++++ Text block
Improving performance for applications that access distributed data

The key to improving the performance of applications that access remote data is to limit the number of network transmissions.

About this task

Introductory concepts

A query that is sent to a remote system can sometimes take longer to execute than the same query, accessing tables of the same size, on the local DB2® subsystem. The principal reasons for this potential increase in execution time are:

The time required to send messages across the network
Overhead processing, including startup and communication subsystem session management

Some aspects of overhead processing, for instance, network processing, are not under DB2 control.

Monitoring and tuning performance in a distributed environment is a complex task that requires knowledge of several products.

Procedure

To maximize the performance of an application that accesses distributed data, use the following approaches:

Write any queries that access distributed data according to the following recommendations to limit the number of messages that these queries send over the network:
- Reduce the number of columns and rows in the result table by keeping the select lists as short as possible, and use the WHERE, GROUP BY, and HAVING clauses to eliminate unwanted data at the remote server.
++++++++
Problems:
A. Set down the part of the passage on distributed data performance from "A query that" to "under DB2 control.".
B. Translate this sentence from the passage on distributed data performance into French: "The key to improving the performance of applications that access remote data is to limit the number of network transmissions."
C. Carry on the passage on distributed data performance after its final line.
++++ Record extracts
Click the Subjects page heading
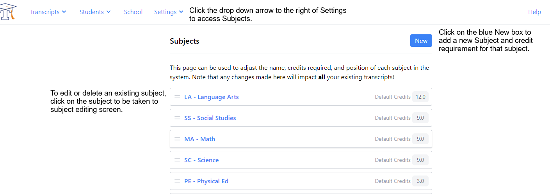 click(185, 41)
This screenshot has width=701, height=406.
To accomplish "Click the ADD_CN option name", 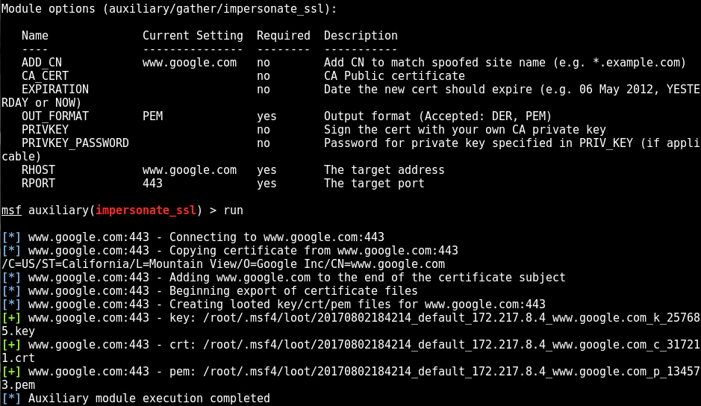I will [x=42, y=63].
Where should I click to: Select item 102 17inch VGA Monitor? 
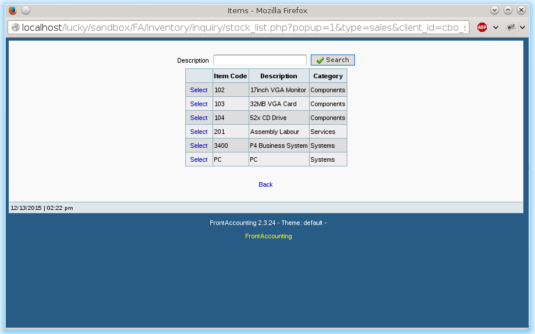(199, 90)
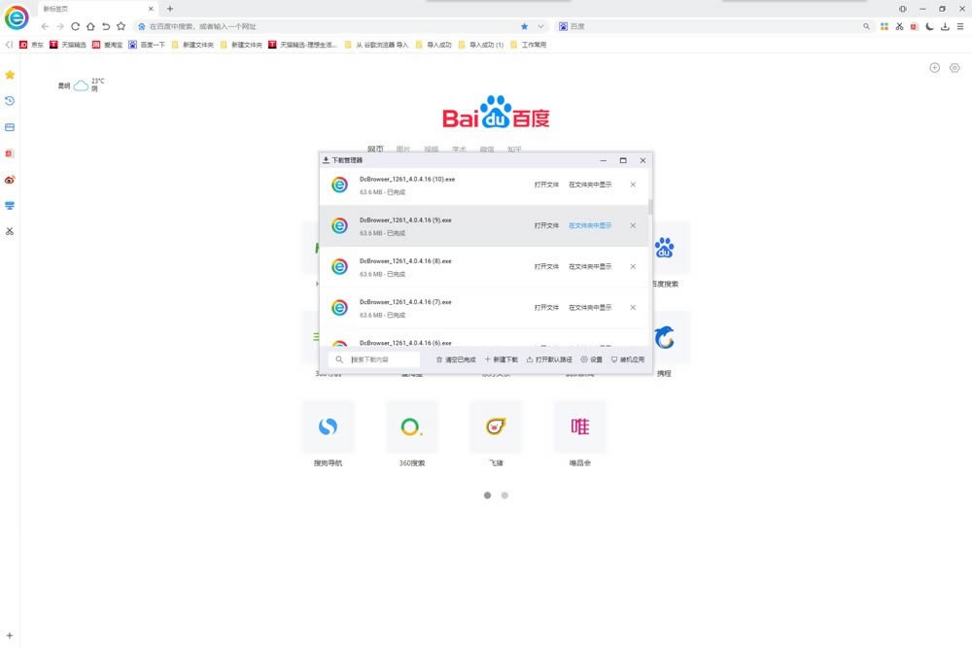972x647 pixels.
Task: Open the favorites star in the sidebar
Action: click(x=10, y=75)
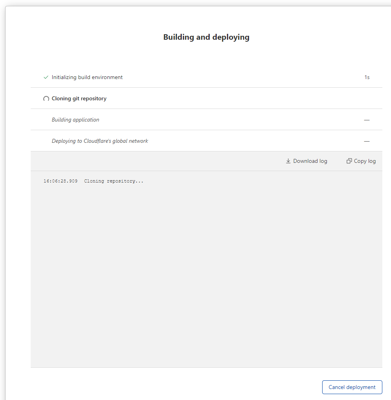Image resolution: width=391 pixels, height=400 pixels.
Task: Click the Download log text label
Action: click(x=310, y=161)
++++++++
Responses by task:
A.
A query that is sent to a remote system can sometimes take longer to execute than the same query, accessing tables of the same size, on the local DB2® subsystem. The principal reasons for this potential increase in execution time are:

The time required to send messages across the network
Overhead processing, including startup and communication subsystem session management

Some aspects of overhead processing, for instance, network processing, are not under DB2 control.

B. La clé pour améliorer les performances des applications qui accèdent à des données distantes consiste à limiter le nombre de transmissions sur le réseau.

C.
- Specify the FOR FETCH ONLY or FOR READ ONLY clause when possible. Retrieving thousands of rows as a continuous stream is reasonable. Sending a separate message for each one can be significantly slower.
However, be aware that a query that is sent to a remote subsystem almost always takes longer to execute than the same query that accesses tables of the same size on the local subsystem for the following reasons:
- Overhead processing, including startup and negotiating session limits (if SNA is used)
- The time required to send messages across the network
For any of the following situations, use the OPTIMIZE FOR n ROWS clause in your SELECT statements and query result sets from stored procedures:
- The application fetches only a small number of rows from the query result set.
- The application fetches a large number of rows from a read-only query.
- The application rarely closes the SQL cursor before fetching the entire query result set.
- The application does not issue statements other than the FETCH statement to the DB2 server while the SQL cursor is open.
- The application does not execute FETCH statements for multiple cursors that are open concurrently and defined with the OPTIMIZE FOR n ROWS clause.
- The application does not need to scroll randomly through the data.
The OPTIMIZE FOR n ROWS clause limits the number of data rows that the server returns on each DRDA network transmission.

Restriction: This clause has no effect on scrollable cursors.

If you specify 1, 2, or 3 for n , DB2 uses the value 16 (instead of n) for network blocking and prefetches 16 rows. As a result, network usage is more efficient even though DB2 uses the small value of n for query optimization.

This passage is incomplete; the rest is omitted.